Полученное разрешение Надя восприняла как наказ со стороны Дмитрия Николаевича заполнить все журналы "Юность" под завязку собранной в округе травой (у всех в семье, не только у Люси, возникло подозрение, что в школе-то не так уж и требуют с сестренки эти гербарии, просто она не знает удержу в своей коллекционерской страсти). Теперь почти на всех горизонтальных поверхностях в доме лежали журналы, забитые надиными трофеями. Все было бы ничего, но из некоторых сыпались комья земли.

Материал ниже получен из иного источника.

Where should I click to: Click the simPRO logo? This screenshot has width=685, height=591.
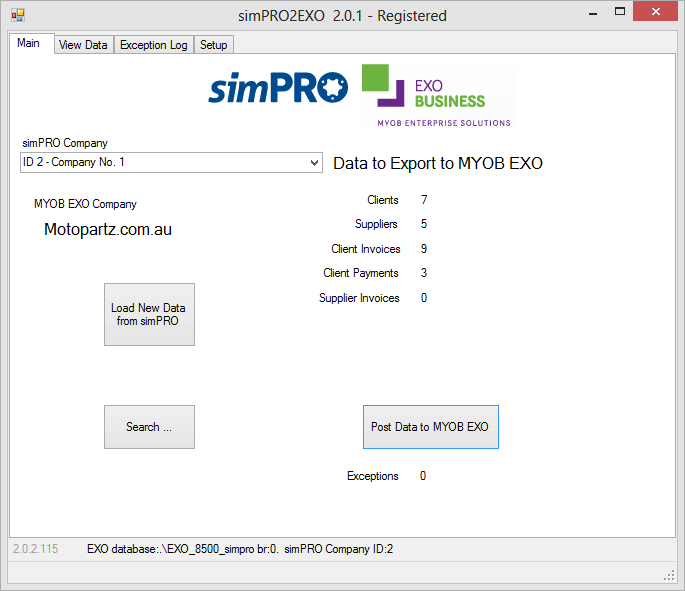(x=277, y=88)
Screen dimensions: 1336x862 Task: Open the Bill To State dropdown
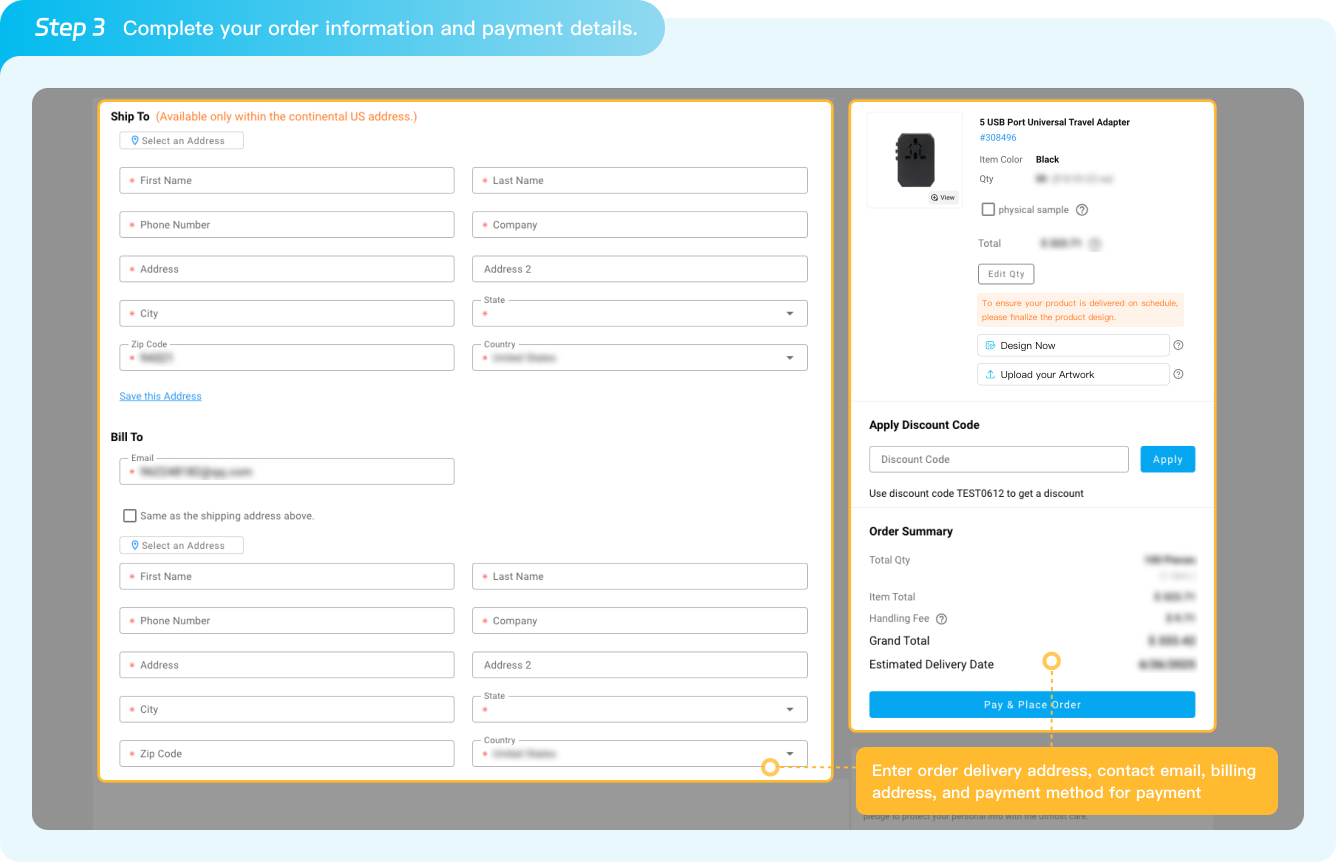click(x=789, y=710)
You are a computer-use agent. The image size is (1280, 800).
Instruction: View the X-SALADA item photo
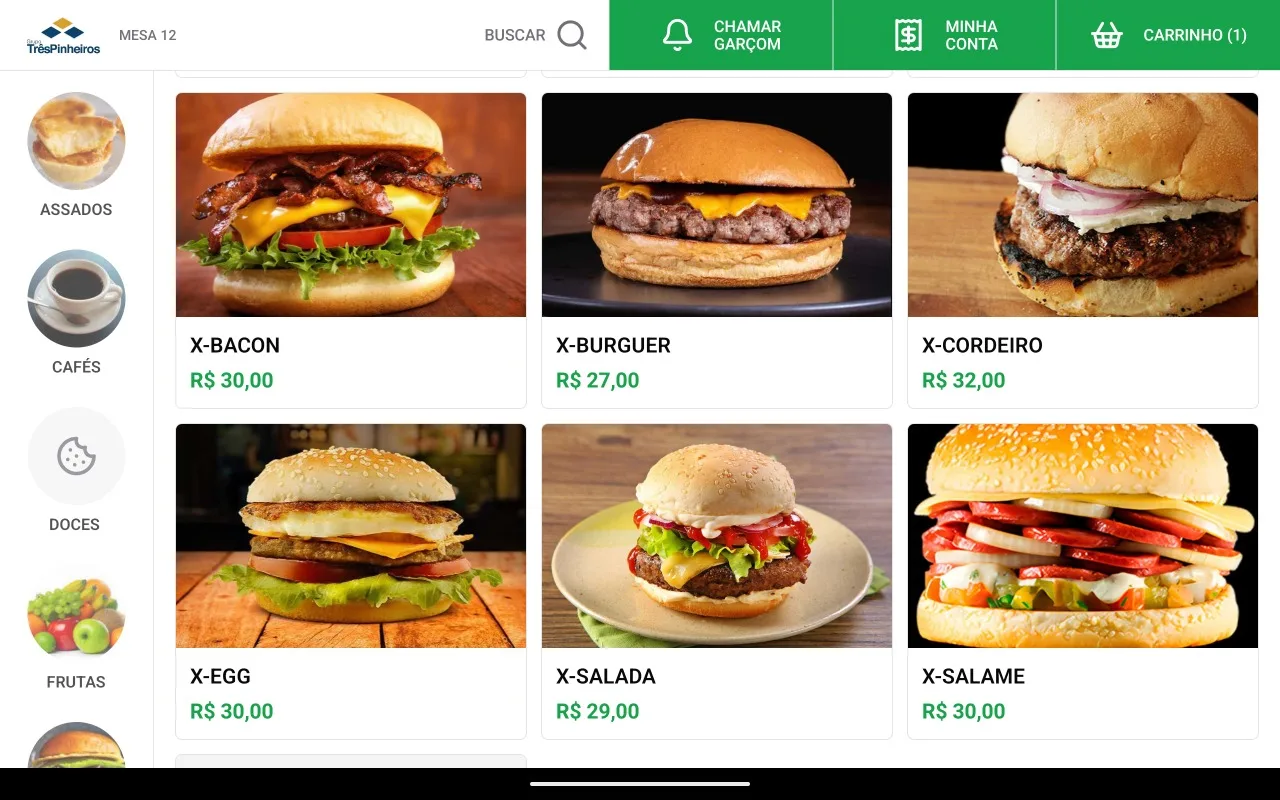point(717,536)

Бабушке ничего не оставалось, как, качая головой и кряхтя, протирать под ними полки. Попытаться выкинуть что-то нечего было и думать – вой поднялся бы до небес. При этом сама Надя периодически забывала, в какие журналы она уже положила "экспонаты", а в какие - нет. Журналы между тем выходили катастрофически медленно, с периодичностью раз в месяц, и не поспевали за скоростями Нади. Поэтому искать приходилось долго. Всякий раз, когда Дмитрий Николаевич отдавал полученный экземпляр бабушке и дедушке, Надя сопровождала его плотоядным взглядом.

Как-то раз Дмитрий Николаевич, заскучав на даче, взялся было за один из номеров «Юности», и из журнала посыпалась флора родного края, что привело люсиного отца в ярость: «Можно подумать, что я журналы только для этого и выписываю!» Впрочем, вспышка ярости обычно тихого и застенчивого отца Люси осталась для Нади без всяких последствий.

Кроме цветов и травы, Надя любила бабочек. В прошлом, 1985 году, был необычайно бабочковый год - летало много капустниц, на дороге в пересыхающих лужах они облепляли влажную землю так плотно, что казалось, что некоторые участки ее целиком состоят из вялых, умирающих бабочек. Надюшка решила, что "они хотят пить", и начала переносить их с дороги в ванную с водой, стоящую около дома.

- Какая красота! Вы только посмотрите! – спустя некоторое время торжественно пригласила всех Надя полюбоваться своим шедевром.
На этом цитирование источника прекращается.